[Dataset excerpts]
------------------------------

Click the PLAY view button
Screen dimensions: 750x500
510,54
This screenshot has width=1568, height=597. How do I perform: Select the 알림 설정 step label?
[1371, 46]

------------------------------

Assignment:
Nothing but the lines from the one that contains "This screenshot has" through the last line of the entries should appear in your reply, each repeated exactly.

Response to the exercise:
This screenshot has width=1568, height=597. How do I perform: Select the 알림 설정 step label?
[1371, 46]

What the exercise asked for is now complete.